A properly executed freedom to operate (FTO) search and, if necessary, opinion can be critical for any company with something to lose. Our personalized approach to our clients ensures that the task is done right.
The FTO Search
The FTO search uncovers any relevant patents and/or published patent applications that may be problematic to a given product. Ideally, this search should be done before significant expense is incurred on product production, as we would want to make sure the product can be modified to avoid liability. Licensing from the patent holder is also an option, but putting a company in a position in which they must license because production has already begun or is completed may not be an ideal situation.

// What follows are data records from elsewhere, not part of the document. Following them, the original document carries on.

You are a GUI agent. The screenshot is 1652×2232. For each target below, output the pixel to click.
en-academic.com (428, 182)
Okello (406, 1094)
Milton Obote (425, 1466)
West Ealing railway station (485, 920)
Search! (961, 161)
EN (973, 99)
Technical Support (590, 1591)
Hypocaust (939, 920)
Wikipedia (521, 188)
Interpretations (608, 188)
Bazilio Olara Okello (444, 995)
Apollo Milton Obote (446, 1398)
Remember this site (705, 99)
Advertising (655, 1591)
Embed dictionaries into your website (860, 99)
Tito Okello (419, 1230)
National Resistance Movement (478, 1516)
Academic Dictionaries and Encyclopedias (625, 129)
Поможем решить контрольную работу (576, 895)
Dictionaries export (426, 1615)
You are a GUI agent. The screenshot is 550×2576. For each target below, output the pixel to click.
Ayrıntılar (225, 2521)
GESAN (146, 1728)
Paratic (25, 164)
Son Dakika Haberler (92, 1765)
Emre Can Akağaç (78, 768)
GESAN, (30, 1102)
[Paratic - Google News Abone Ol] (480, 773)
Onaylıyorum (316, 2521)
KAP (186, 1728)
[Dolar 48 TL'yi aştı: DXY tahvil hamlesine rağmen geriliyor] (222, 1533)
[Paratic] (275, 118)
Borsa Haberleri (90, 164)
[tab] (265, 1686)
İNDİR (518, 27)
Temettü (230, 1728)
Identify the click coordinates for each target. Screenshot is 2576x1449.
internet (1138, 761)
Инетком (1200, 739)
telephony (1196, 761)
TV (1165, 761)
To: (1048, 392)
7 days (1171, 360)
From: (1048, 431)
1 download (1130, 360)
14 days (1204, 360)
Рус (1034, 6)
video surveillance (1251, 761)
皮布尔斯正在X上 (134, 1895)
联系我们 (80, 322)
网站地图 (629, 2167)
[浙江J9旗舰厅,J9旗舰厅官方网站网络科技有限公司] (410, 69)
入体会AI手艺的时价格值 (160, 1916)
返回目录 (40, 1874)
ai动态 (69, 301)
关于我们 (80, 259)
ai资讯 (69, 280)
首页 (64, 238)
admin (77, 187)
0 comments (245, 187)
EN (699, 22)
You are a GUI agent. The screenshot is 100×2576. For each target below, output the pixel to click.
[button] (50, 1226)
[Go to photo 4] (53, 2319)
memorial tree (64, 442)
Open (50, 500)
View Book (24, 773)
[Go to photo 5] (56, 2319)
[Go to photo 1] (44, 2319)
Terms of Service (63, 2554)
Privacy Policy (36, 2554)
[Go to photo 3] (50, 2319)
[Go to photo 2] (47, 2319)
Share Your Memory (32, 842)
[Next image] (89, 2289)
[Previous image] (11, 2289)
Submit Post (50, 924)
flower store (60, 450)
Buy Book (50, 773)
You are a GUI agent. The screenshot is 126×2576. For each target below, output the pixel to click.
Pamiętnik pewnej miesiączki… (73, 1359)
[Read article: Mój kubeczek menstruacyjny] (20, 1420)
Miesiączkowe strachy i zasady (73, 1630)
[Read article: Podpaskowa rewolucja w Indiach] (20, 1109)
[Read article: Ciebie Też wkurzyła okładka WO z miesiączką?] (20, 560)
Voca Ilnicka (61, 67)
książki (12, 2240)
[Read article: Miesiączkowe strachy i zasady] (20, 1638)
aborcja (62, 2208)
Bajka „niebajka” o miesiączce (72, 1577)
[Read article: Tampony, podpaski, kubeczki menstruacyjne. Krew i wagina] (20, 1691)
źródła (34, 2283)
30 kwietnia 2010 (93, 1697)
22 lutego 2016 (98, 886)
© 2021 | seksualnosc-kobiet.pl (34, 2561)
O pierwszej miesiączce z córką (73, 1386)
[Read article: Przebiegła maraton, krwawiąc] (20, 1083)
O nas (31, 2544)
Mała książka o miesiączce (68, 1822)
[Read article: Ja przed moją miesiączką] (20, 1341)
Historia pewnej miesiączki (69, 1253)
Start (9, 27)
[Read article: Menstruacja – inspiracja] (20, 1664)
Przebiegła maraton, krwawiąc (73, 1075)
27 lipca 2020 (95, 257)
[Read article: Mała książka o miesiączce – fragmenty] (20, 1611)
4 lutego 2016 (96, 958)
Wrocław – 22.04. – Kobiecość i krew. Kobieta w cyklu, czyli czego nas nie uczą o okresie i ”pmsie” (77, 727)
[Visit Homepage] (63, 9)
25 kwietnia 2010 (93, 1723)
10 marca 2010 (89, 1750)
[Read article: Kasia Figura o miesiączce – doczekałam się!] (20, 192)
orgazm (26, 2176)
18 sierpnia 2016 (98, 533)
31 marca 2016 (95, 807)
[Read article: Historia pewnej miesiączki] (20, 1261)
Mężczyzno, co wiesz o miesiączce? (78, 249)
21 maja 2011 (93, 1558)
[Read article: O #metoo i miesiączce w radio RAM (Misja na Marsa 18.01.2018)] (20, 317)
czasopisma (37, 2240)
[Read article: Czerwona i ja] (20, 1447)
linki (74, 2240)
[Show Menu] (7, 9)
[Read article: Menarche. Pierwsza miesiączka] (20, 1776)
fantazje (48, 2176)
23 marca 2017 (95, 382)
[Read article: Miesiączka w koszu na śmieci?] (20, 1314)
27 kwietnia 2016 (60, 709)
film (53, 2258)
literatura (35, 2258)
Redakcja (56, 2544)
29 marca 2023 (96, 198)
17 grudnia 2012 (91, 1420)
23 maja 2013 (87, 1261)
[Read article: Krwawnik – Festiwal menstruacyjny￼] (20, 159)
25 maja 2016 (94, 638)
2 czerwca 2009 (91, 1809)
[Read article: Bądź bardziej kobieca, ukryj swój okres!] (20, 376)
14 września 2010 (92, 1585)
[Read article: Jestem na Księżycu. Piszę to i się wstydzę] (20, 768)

The infringement opinion evaluates whether a given product infringes one or more identified patents. The importance of the formal opinion is to avoid treble damages should the company be liable for infringement. During the FTO search, certain patents and published patent applications may come across as clearly irrelevant for one or more explicable reasons. The infringement opinion should likely focus on the patent applications that are potentially problematic and ones in which a prima facie argument of infringement can be made. The value of the company may influence the range of uncovered patents that should be included in the opinion. Small companies who are starting out may not have the financial resources to defend against every potential threat, but larger companies may very well want to avoid the risk of treble damages.
The invalidity opinion evaluates whether a potentially problematic patent (i.e., one in which the client’s product may reasonably infringe) is valid by, for example, determining that the patent’s claims are not novel or are obvious. Obtaining a non- infringement opinion may be the first and safest step, but identifying legitimate reasons for patent- invalidity can also be a useful tool so long as the rationale in the opinion is legitimate (i.e., not a stretch).